** start of THE INPUT **

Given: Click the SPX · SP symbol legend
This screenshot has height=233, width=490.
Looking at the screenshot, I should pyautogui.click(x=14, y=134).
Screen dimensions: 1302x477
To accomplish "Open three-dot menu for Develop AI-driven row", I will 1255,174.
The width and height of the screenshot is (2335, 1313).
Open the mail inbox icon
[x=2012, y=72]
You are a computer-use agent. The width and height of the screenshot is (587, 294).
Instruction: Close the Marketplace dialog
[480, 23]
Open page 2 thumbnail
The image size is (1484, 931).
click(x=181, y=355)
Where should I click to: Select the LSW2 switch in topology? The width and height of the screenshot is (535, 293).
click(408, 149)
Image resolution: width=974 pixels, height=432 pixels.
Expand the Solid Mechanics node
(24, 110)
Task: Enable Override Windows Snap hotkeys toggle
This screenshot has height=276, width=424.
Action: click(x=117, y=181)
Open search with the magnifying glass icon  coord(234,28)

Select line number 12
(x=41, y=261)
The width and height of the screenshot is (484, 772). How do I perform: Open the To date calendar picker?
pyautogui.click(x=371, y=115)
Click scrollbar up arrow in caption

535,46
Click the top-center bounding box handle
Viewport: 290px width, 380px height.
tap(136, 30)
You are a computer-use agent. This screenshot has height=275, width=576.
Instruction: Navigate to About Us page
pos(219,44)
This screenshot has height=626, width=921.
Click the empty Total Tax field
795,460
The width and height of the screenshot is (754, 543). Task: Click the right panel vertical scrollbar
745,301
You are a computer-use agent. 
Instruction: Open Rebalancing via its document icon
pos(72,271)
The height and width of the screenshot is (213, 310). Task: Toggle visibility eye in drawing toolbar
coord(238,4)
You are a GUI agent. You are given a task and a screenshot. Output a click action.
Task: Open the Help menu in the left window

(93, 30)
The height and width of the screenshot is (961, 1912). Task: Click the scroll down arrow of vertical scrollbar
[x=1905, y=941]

** end of THE INPUT **

▸ CHALLENGE: Put the rows from the line containing "Screen dimensions: 1302x477" through the line containing "(x=41, y=261)", both included, into a JSON list of strings with one string per line and blank lines omitted.

▸ EXERCISE ANSWER:
[
  "Screen dimensions: 1302x477",
  "To accomplish \"Open three-dot menu for Develop AI-driven row\", I will 1255,174.",
  "The width and height of the screenshot is (2335, 1313).",
  "Open the mail inbox icon",
  "[x=2012, y=72]",
  "You are a computer-use agent. The width and height of the screenshot is (587, 294).",
  "Instruction: Close the Marketplace dialog",
  "[480, 23]",
  "Open page 2 thumbnail",
  "The image size is (1484, 931).",
  "click(x=181, y=355)",
  "Where should I click to: Select the LSW2 switch in topology? The width and height of the screenshot is (535, 293).",
  "click(408, 149)",
  "Image resolution: width=974 pixels, height=432 pixels.",
  "Expand the Solid Mechanics node",
  "(24, 110)",
  "Task: Enable Override Windows Snap hotkeys toggle",
  "This screenshot has height=276, width=424.",
  "Action: click(x=117, y=181)",
  "Open search with the magnifying glass icon  coord(234,28)",
  "Select line number 12",
  "(x=41, y=261)"
]